→ Supplied text:
· · · ·

Rain and Wind Dynamics

 Fallen Euc

Wind forces act upon trees in unique ways depending on the distribution of foliage throughout the entire tree crown as well as along individual branches. Thinning cuts as well as reduction cuts help reduce the drag (wind resistance) on the tree canopy and lower the height of the pressure center to larger diameter wood. To prepare your trees for summer winds, a combination of both types of pruning is needed but especially reduction pruning. Research has shown that reduction pruning to alleviate end weight is the best type of pruning to decrease risk of tree and branch failure.

A big mistake is to over-thin trees with the idea that this makes them safer. There is an unacceptable pruning technique called Lion’s Tailing that removes an excessive number of smaller branches from a tree’s interior at the neglect of the outer third of the crown. You’ve probably seen these sorry, stripped-out specimens on your street. The wind blows through their lower crown but is concentrated now in the lion tails of heavy foliage that flag in the wind and often break. Properly thinned branches have an even distribution of foliage along the entire length of the branch. Consequently the force of the wind is now evenly distributed along the length of the branch, transferring that force to the base of the branch where the diameter is greater and it can better support the branch movement.

· · · ·

→ Source excerpt:
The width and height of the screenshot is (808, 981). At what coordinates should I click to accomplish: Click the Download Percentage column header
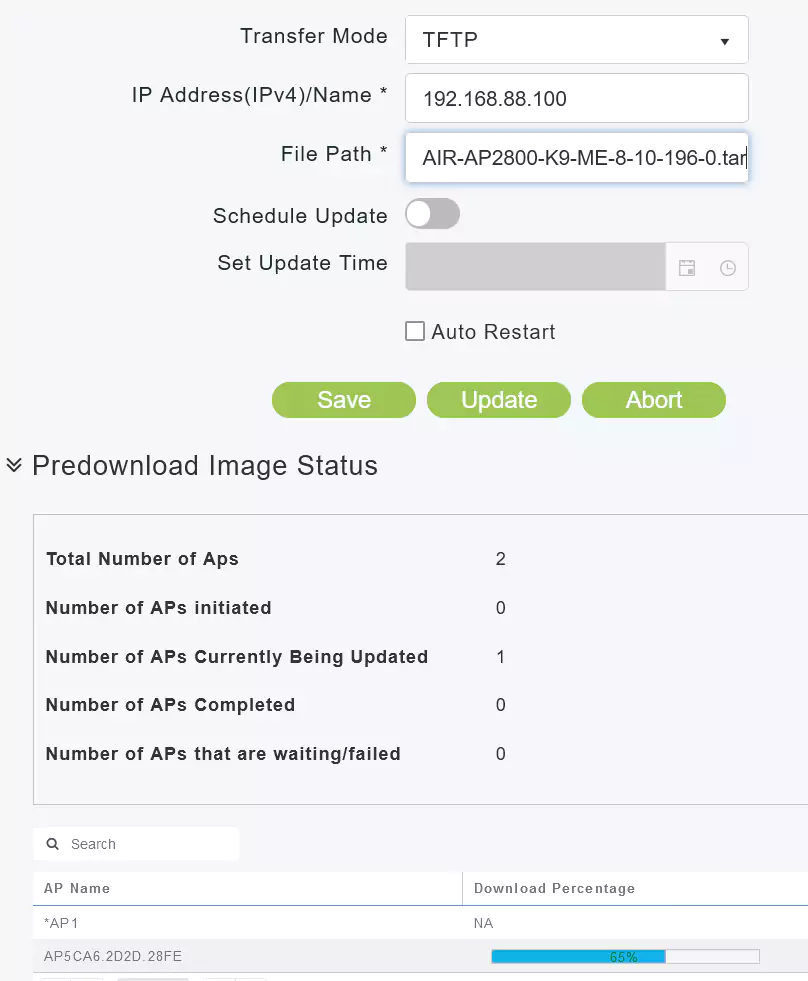[x=554, y=888]
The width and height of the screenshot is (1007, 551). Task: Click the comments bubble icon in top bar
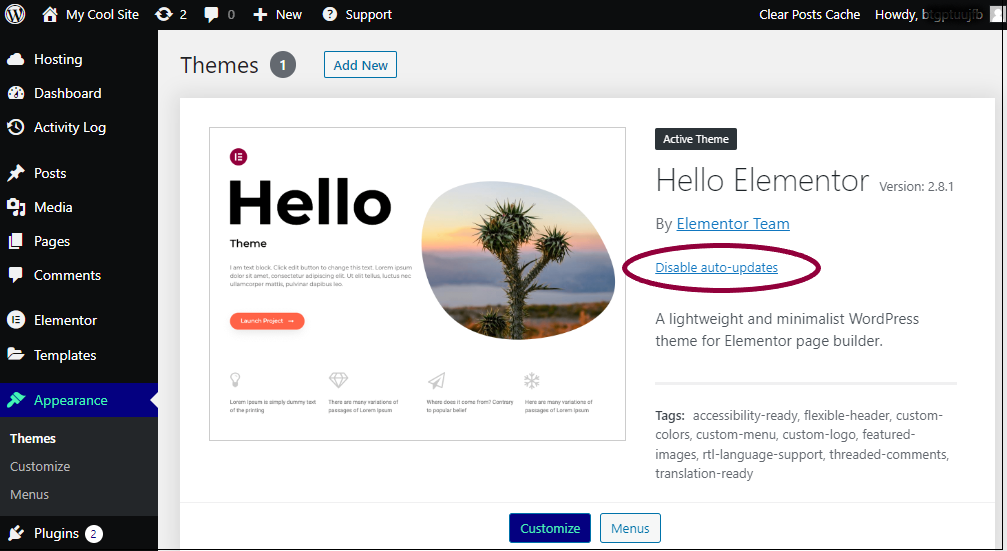[211, 14]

· · · ·

→ Prompt 1:
For the text on wind and tree pruning, mark each statement yes or no, and back each answer with the text's words, quoted exactly. (a) Research has shown that thinning is the best type of pruning to decrease the risk of tree and branch failure. (b) Lion's Tailing removes an excessive number of smaller branches from a tree's interior. (c) Properly thinned branches have their foliage concentrated near the branch tips.
→ Prompt 2:
In the text on wind and tree pruning, what term is given in parentheses to explain "drag"?
→ Prompt 3:
List every named type of pruning that the text on wind and tree pruning mentions. Count a cut and the pruning of the same name as one type.
The material has no connection to the text on wind and tree pruning.

→ Final result 1:
(a) No: "Research has shown that reduction pruning to alleviate end weight is the best type of pruning to decrease risk of tree and branch failure."
(b) Yes: "There is an unacceptable pruning technique called Lion’s Tailing that removes an excessive number of smaller branches from a tree’s interior at the neglect of the outer third of the crown."
(c) No: "Properly thinned branches have an even distribution of foliage along the entire length of the branch."

→ Final result 2:
Wind resistance.

→ Final result 3:
Thinning, reduction, Lion’s Tailing.